Hoje vou comprar um livro e fugir para dentro dele. A realidade
é absurda demais. Os livros são abusrdíces consentidas e não me apetece consentir
esta realidade. Nada é suficientemente suficiente, ao passo que nos livros, as
palavras bastam por elas mesmas, são pequenas ilhotas que emergem do absurdo
real. Gostava de ser elogiada pelo que faço. Não porque eu goste de ser elogiada,
mas porque isso seria sintoma de bom gosto e de capacidade de leitura. Os parvos
dos esoteristas nunca perceberam isso. Têm o umbigo nos olhos e por isso é que
são todos tão competitivos. Como as empresas. Ontem a minha amiga disse-me que eu
parecia o Eça de Queiroz no dia em que não sabia bem o que escrever para o jornal
onde tinha uma coluna. Com pressa, acabou por desancar o Governador de Tunes,
tema que não interessava a ninguém. Estou sempre a desancar o governador de
Tunes. E agora ele nem sequer existe. Gosto de desancar pessoas. De as apanhar
nas fraquezas e contradições. É um passatempo como qualquer outro e, como
ninguém lê, não aquece nem arrefece aos desancados. É um hobbie como comer
pastilhas elásticas que sejam apenas cor de rosa choque. O que é que se pode
dizer deste lamaçal a não ser dizer que é um lamaçal? Estamos reduzidos ao
ponto zero da crítica. A crítica construtiva é inútil numa altura em que está
tudo a ser destruído. É uma espécie de nova crença, de uma nova religião, de
uma nova língua como o esperanto. A crítica construtiva não passa disso e, como
não passa disso, é new age, já nasceu estragada.

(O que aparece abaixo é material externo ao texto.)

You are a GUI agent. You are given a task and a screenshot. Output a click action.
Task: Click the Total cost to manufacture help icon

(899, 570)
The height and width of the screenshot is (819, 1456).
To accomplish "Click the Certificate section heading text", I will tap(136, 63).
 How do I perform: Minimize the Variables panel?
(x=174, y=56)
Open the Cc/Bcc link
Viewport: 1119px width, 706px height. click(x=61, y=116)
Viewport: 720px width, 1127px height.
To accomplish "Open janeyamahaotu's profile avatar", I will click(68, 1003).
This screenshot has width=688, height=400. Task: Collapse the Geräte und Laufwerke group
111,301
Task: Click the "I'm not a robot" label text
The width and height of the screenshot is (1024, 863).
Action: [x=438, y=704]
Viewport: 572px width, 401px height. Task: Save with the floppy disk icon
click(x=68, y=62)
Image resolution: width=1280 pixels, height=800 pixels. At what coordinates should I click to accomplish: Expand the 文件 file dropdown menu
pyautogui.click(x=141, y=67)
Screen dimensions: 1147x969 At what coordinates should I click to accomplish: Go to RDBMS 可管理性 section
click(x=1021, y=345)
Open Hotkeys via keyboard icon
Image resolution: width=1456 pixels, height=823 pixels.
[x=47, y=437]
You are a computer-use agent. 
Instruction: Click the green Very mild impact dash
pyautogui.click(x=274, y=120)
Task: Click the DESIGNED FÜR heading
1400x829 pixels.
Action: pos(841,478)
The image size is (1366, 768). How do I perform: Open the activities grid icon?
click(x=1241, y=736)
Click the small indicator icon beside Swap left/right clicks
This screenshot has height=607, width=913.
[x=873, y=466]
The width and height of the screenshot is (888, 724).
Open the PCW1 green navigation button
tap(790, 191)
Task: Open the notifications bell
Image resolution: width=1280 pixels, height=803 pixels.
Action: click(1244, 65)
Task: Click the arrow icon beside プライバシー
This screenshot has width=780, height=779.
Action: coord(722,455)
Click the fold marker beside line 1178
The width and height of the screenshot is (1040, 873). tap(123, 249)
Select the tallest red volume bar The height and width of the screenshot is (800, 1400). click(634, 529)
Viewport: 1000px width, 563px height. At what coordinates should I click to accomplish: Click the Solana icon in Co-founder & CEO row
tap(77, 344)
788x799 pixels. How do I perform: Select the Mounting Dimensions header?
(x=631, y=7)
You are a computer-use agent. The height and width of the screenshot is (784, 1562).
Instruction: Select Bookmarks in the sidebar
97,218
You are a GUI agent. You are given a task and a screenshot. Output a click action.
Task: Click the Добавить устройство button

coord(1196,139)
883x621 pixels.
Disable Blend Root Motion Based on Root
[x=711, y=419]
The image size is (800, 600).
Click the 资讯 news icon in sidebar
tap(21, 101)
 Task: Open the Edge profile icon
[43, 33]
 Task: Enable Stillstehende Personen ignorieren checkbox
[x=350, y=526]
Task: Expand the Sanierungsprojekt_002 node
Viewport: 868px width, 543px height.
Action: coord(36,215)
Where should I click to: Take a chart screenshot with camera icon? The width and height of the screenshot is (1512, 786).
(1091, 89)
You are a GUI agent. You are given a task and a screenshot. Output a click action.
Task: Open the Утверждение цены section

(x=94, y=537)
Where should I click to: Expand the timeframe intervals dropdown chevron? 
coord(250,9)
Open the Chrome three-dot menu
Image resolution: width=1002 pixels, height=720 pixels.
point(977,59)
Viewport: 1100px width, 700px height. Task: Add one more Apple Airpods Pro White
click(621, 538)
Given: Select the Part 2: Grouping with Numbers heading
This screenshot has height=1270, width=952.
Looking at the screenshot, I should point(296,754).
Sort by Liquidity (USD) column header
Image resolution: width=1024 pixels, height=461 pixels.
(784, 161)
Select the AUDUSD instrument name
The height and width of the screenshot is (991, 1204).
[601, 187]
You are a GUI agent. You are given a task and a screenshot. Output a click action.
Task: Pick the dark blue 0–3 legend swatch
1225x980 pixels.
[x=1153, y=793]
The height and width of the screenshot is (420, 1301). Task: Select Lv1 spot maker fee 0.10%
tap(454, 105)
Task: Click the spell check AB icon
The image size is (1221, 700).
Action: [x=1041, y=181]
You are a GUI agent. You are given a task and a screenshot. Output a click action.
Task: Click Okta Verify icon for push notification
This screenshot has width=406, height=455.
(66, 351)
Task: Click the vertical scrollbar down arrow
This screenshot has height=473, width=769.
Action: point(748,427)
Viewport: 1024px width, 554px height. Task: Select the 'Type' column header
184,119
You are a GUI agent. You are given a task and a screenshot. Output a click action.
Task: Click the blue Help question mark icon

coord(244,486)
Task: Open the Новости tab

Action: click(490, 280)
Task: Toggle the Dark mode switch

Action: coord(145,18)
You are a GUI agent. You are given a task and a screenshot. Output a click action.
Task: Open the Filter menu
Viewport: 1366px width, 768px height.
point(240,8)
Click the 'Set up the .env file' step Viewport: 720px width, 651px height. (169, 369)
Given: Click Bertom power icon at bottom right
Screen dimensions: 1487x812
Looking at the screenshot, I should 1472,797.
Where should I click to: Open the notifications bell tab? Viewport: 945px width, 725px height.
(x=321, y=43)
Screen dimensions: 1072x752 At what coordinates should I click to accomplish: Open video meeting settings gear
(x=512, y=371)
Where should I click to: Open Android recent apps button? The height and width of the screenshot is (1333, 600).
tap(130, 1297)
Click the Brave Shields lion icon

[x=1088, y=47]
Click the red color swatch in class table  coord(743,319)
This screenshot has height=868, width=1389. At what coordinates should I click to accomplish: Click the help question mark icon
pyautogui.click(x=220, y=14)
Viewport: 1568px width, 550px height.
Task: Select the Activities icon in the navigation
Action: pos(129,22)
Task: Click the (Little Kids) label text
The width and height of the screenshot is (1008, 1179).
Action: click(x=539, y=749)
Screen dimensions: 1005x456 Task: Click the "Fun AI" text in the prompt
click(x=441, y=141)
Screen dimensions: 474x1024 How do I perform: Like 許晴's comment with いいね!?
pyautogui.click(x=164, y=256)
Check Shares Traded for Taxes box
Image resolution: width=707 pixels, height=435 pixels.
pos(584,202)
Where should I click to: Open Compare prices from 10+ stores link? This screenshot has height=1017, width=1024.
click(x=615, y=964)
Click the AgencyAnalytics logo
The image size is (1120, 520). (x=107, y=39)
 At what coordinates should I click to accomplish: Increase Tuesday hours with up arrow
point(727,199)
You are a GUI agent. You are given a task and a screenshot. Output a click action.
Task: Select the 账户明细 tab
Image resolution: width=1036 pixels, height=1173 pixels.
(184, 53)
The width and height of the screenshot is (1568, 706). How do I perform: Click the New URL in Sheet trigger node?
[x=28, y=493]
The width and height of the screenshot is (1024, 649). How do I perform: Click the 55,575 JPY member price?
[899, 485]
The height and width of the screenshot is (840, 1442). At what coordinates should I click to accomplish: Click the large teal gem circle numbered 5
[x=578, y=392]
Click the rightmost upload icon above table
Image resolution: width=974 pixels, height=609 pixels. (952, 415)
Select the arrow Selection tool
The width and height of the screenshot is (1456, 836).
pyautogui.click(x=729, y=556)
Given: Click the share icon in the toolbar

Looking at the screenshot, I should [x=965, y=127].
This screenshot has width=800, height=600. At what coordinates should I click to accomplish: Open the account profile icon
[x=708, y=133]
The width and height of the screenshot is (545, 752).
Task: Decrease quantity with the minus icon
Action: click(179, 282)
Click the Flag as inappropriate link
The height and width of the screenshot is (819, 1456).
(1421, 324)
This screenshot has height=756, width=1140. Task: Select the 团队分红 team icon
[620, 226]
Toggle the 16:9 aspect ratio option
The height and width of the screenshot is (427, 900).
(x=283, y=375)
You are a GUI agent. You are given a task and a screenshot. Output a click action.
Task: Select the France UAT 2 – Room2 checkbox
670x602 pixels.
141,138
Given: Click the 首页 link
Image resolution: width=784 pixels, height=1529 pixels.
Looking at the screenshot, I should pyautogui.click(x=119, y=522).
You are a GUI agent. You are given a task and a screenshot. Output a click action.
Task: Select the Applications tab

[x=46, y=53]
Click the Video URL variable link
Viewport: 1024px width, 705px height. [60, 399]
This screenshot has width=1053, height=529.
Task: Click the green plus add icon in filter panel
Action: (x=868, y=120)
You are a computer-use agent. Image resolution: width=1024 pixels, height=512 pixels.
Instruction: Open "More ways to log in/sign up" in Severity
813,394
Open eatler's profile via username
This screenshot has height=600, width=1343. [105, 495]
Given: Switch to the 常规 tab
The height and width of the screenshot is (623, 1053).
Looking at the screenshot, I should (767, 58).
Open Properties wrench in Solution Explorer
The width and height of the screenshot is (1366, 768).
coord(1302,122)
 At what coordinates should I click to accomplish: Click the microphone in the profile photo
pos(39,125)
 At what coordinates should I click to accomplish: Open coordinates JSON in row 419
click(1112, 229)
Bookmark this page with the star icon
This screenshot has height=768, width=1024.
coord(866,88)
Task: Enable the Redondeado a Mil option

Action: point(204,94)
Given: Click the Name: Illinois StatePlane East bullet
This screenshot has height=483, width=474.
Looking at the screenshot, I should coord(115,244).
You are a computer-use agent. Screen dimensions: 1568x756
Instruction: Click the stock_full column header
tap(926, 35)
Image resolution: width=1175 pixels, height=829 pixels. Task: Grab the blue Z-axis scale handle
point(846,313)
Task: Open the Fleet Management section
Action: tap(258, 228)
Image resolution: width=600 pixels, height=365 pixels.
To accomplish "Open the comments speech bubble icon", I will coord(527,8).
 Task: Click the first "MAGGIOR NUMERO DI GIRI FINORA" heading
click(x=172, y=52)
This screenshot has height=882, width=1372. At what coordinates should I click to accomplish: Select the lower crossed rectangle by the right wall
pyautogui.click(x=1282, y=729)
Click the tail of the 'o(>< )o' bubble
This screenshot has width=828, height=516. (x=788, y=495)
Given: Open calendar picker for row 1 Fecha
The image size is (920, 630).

Ando sempre a falar com Deus,
mesmo quando não ando a falar com ele. O facto de universo responder é sempre
uma resposta vaga. Também já escrevi sobre isso no primeiro número duma revista
de Filosofia auto-denominada de Extravagante. As coincidências correm o risco
de entrar no reino do absurdo. São uma espécie de teia. Ultimamente tenho
preferido fugir para dentro dos livros. Têm capítulos e estão bem arranjados. São
decentes. Abrimo-los e sublinhamo-los. Gosto de sublinhar os livros e depois de
tirar apontamentos dos sublinhados. Acabo por ler duas vezes. Dá-me tempo assim
para os digerir. Ler livros parece-me ser a única solução disponível quando o
tédio se instala. Interpretá-los. Fazer associações de pensamento. Procurar. Procurar
entender numa época de especializações. Houve uma cientista portuguesa que
ganhou um prémio por ter feito um plástico transparente que pode ser aplicado
numa série de coisas. Passou horas e dias e meses e anos da vida dela à procura
do plástico. É preciso paciência. Admiro, sobretudo, a paciência dela. Eu não
tinha. Gosto demasiado de pensamentos grandes, de grandes sinfonias, de grandes
vias abertas ao céu. Fico quase ausente por causa disso. Vou ao céu, por causa
disso. A um céu desconhecido dos aviões feitos de plásticos especiais. Onde não
há plástico. Escrevo por descarga de consciência. Quando morremos há uma
descarga de consciência. Dizem que ela ascende. Escrever é estar um pouco
morto, a descarregar a consciência só que ao contrário. Materializamos as
coisas em palavras. É uma morte de pernas para o ar, o que não deixa de ser
engraçado. Escrever é engraçado. Quase lúdico. Só não é porque há leitores. Os leitores
fazem com que essa parte lúdica desapareça. Começam logo a intervir, a pensar,
a antever, a reflectir sobre o que se escreve. Até quando riem, riem a sério, nunca
a brincar. É por isso que a realidade é tão absurda e que fujo para os livros. Para
ver se me trono um pouco absurda também. À procura de qualquer coisa. Não é bem
de qualquer coisa. É qualquer coisa de concreto que me retire do absurdo que
sou. Parece uma pescadinha de rabo na boca, mas não é. As pescadinhas de rabo na
boca são miméticas. São o símbolo do mimetismo. Do símio. É por isso que os
revivalismos raramente trazem qualquer coisa de novo, de fresco e, quando o
trazem, deixam de ser revivalismo e só têm duas hipóteses: ou trazem qualquer
coisa de novo e isso é new age, ou estão inseridos da Tradição e isso é “out of
age”. O velho Shakespeare tinha razão: “Ser ou não ser, eis a questão”. A grande
questão. Se se for um criador essa questão não se coloca sequer. Essa questão é
para os que não sabem o que fazer consigo mesmos. Uma espécie de
quebra-cabeças. De passatempo. Quem havia de dizer que essa questão é
irrelevante. Só mesmo um grande criador para a colocar.